Work order = Give again, unaltered, the line with "The height and" and all lines that follow it in the listing below, minus any pictures.

Data under study =
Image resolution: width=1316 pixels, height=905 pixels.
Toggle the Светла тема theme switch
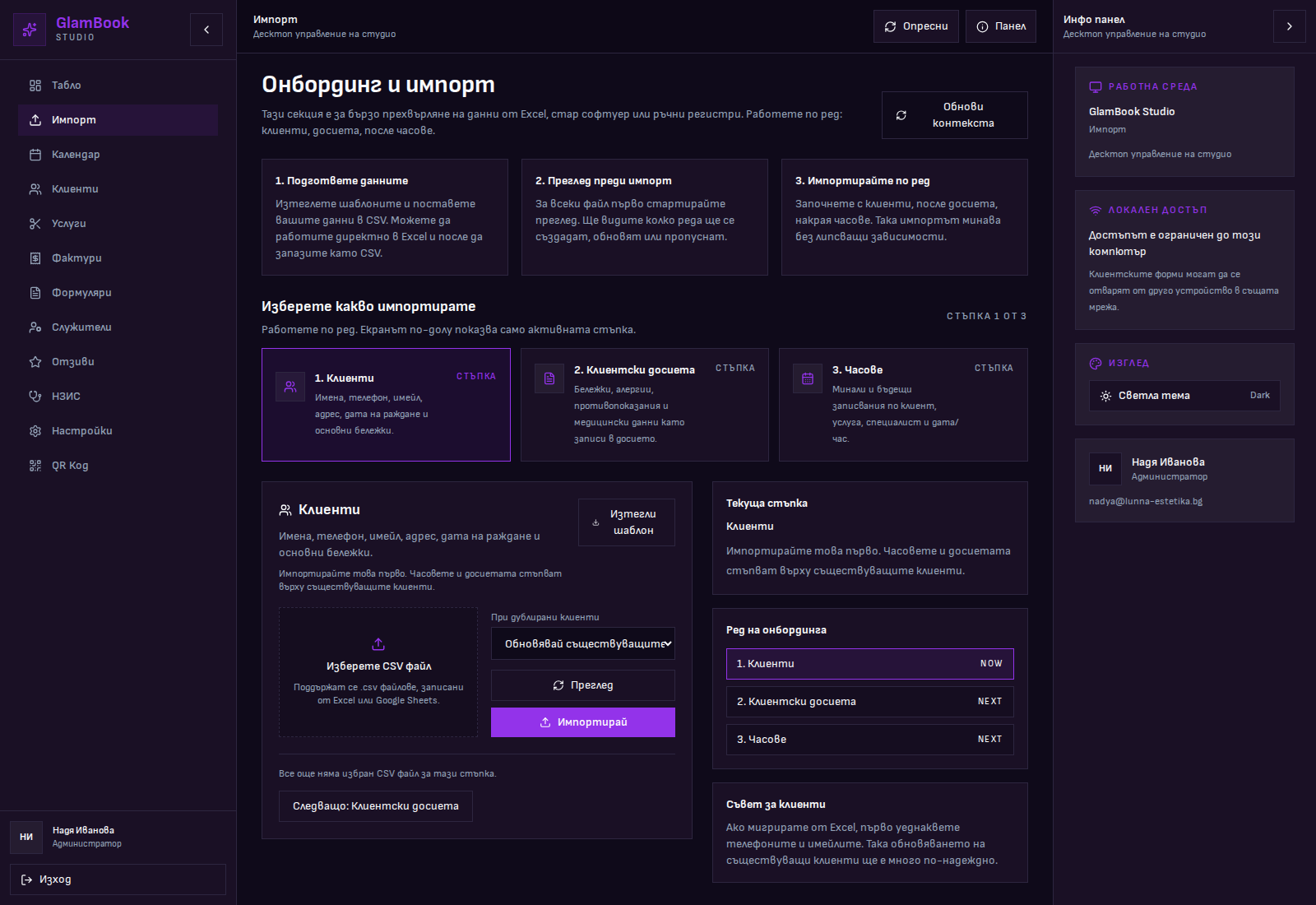pyautogui.click(x=1184, y=396)
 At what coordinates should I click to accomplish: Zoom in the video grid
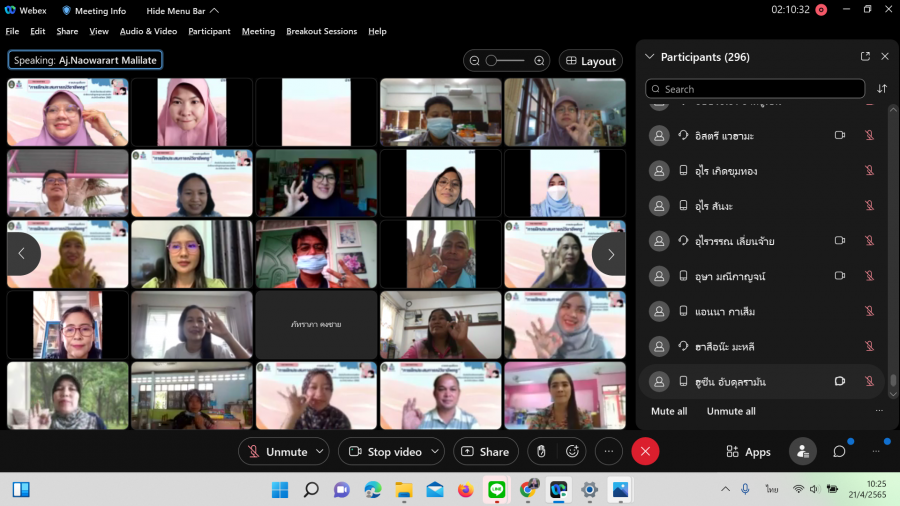[x=539, y=61]
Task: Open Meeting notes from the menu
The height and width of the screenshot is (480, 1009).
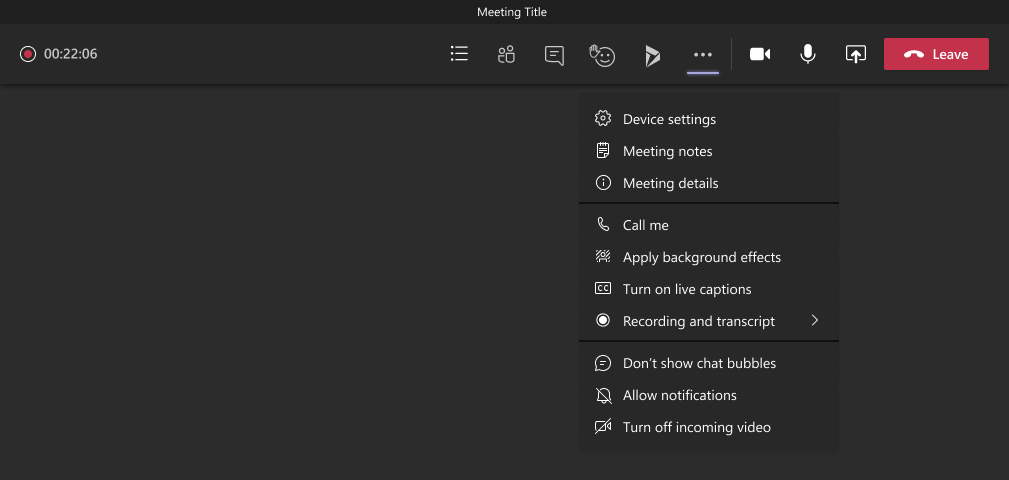Action: (x=667, y=151)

Task response =
The height and width of the screenshot is (480, 1009).
Action: (x=667, y=151)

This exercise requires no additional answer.